People want to save, but they have no guidance around the same. Perhaps, for them, this article can be handy.

India Today spoke to entrepreneurs and Chartered Accountants, who shared nine tips and tricks to up your finance game.

1. Review and adjust your budget

  • A budget is the cornerstone of any sound financial plan. It’s essential to review your income and expenses regularly, categorising them into necessities and discretionary spending.
  • If you find that your expenses are outstripping your income, it’s time to make some cuts. Look for underused subscriptions or services that you can eliminate, potentially saving hundreds over the course of the year. Remember, a balanced budget leaves room for savings and investments.

 2. Review your monthly bank and credit card statements

  • You should read your bank statements thoroughly or else how are you going to identify your unnecessary expenses?

  • Abhishek Soni, Co-Founder, CEO Tax2Win suggested, “Start by thoroughly reviewing your monthly bank and credit card statements. This will help you understand your spending patterns, identify unnecessary expenses, and track your financial habits.”

  • “Look for any recurring subscriptions or services you may no longer need. We should limit our credit card usage as it leads to impulsive and unworthy buying. Also, payment of more than Rs 10 lakh in a financial year attracts the attention of the Income Tax department,” he added.

3. Expand financial knowledge

  • Knowledge is power, especially when it comes to finances. Take the time to educate yourself on financial matters.

  • Understanding concepts like compound interest, debt management, and investment strategies can empower you to make informed decisions. There are numerous resources available, from books and online courses to financial newsletters and workshops.

4. Emergency fund

  • An emergency fund acts as a financial safety net for life’s unforeseen events. Aim to save enough to cover three to six months’ worth of living expenses.

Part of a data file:
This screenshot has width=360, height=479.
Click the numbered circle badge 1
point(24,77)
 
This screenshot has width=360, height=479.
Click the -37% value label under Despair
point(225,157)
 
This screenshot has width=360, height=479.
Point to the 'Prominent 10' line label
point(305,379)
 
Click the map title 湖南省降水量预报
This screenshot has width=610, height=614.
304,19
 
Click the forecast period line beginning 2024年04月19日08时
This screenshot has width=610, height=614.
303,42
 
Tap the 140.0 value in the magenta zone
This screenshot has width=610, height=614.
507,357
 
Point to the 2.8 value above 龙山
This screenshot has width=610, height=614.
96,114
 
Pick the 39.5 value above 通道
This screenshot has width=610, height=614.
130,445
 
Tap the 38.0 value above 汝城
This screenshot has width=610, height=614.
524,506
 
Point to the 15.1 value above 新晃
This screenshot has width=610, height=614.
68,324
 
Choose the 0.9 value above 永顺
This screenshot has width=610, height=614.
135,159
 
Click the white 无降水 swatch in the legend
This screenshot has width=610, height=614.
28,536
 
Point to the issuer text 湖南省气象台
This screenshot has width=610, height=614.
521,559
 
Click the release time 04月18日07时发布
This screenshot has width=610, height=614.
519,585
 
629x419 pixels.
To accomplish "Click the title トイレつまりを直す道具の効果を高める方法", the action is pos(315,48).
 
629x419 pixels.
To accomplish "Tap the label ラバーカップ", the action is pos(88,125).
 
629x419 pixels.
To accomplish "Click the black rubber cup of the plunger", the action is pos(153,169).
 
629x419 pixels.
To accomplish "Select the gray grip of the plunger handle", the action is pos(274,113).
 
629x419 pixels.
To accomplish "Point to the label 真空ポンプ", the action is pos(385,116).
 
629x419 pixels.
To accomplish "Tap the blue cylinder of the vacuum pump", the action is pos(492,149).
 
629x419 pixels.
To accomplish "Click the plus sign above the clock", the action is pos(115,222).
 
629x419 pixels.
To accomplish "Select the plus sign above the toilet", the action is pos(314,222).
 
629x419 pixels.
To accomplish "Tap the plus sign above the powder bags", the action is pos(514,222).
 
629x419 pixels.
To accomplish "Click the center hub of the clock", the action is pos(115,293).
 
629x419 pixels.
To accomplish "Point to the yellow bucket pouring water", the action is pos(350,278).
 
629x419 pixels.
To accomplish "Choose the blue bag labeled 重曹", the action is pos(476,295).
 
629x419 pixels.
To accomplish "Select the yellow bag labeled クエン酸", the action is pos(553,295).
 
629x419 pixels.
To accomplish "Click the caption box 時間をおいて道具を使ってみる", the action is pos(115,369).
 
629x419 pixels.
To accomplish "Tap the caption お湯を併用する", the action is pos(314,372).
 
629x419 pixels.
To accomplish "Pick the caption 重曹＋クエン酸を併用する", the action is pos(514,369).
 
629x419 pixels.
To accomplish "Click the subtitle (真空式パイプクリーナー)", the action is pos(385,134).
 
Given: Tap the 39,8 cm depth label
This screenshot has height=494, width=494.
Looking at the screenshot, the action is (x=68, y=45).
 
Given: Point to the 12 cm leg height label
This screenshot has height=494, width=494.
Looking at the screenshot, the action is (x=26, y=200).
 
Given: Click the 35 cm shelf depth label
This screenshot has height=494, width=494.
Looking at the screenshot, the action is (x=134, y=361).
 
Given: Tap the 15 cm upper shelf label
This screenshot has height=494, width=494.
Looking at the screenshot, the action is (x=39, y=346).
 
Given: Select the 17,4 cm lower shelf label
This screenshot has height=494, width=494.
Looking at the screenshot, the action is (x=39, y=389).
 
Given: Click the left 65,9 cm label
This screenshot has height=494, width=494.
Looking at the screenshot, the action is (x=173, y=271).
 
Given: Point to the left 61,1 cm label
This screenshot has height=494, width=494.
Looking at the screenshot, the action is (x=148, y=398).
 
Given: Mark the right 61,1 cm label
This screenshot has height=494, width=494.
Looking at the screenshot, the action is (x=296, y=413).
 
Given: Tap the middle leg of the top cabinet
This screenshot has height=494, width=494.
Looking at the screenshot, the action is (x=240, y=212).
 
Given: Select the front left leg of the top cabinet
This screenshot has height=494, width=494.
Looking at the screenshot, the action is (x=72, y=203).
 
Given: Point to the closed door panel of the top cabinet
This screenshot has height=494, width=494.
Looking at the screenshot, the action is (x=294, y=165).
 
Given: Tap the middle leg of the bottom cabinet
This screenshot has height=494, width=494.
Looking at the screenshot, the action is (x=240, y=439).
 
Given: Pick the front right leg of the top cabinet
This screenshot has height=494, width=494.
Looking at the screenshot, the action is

ACTIONS TO TAKE:
(a) In the personal finance article, turn the paragraph beginning "If you find that your expenses" into a short bulleted list that keeps its main facts.
(b) Answer these questions from the personal finance article, one answer per line, marked the same way:
(i) Whom did India Today speak to for the tips?
(ii) What total of payments in a financial year draws the attention of the Income Tax department?
(iii) How many months' worth of living expenses should an emergency fund cover?
(c) Go on with the personal finance article from the point where it ends.

SOLVED TASKS:
(a)
- When expenses outstrip income, make cuts.
- Drop underused subscriptions or services, which could save hundreds over a year.
- A balanced budget leaves room for savings and investments.

(b)
(i) Entrepreneurs and Chartered Accountants.
(ii) More than Rs 10 lakh.
(iii) Three to six months.

(c)
  • If you’re starting from scratch, even setting aside a smaller amount like $1,000 can be a worthy initial goal. Place this fund in a high-interest savings account where the balance can grow, yet remains accessible for emergencies.

5. Credit health

  • Your credit score is a critical component of your financial profile. It affects your ability to borrow money and the interest rates you’ll pay.

  • Annually check your credit reports from the major credit bureaus for inaccuracies that could impact your score.

  • Dispute any errors and protect against identity theft by changing passwords regularly and using password managers to enhance security.

6. Stick to finance basics

  • This is probably the best tip and its application is super simple. Deepika Vasani, Chartered Accountant and Educator said, “In school, we are taught the formula that Income – Expenses = savings. However, if you alternate this formula and apply it to life, it is the best finance tip for 2024.”

  • “Keep your savings aside as soon as you get your salary/income. The rest can be used for your expenditure and you have a fixed amount of savings safeguarded at the beginning of each month. So here’s your formula for life, Income – Savings = Expenses,” she added.

7. Build a passive income source

  • Gone are the days when you could just rely on one source of income for your survival. This is the age of relying on multiple income streams for a better and more stable life.

  • “Surviving on just one income source is never a good strategy, especially with the evolving digital era and AI automation. Explore unconventional avenues like content creation, YouTube channels, and online platforms to supplement your income,” Abhishek Soni said.

8. Retirement planning

  • Irrespective of your age, it’s never too early or too late to focus on retirement planning. Begin by assessing your current retirement savings and use tools like retirement calculators to gauge if you’re on track to meet your goals.

  • If there’s a shortfall, consider increasing your contributions. Even small, consistent additions to a 401(k) (tax-advantaged retirement account) or an index fund can compound over time, significantly impacting your nest egg (a substantial sum of money or other assets that have been saved or invested for a specific purpose) due to the power of compound interest.

9. Opt for a mix of high, medium and low investments

  • Just investing blindly may not end up reaping the desired results. Allocating your funds in different types of investment is the key.

  • “The OG rule is to never put all your eggs in the same basket. Your savings can be distributed between 3 types of investments – high-risk investments (crypto assets, venture capital, etc.), medium-risk investments (bank FD, bonds, funds) and low-risk investments (savings account, mutual funds). This helps balance the risk on investments against the ROI,” Deepika Vasani suggested.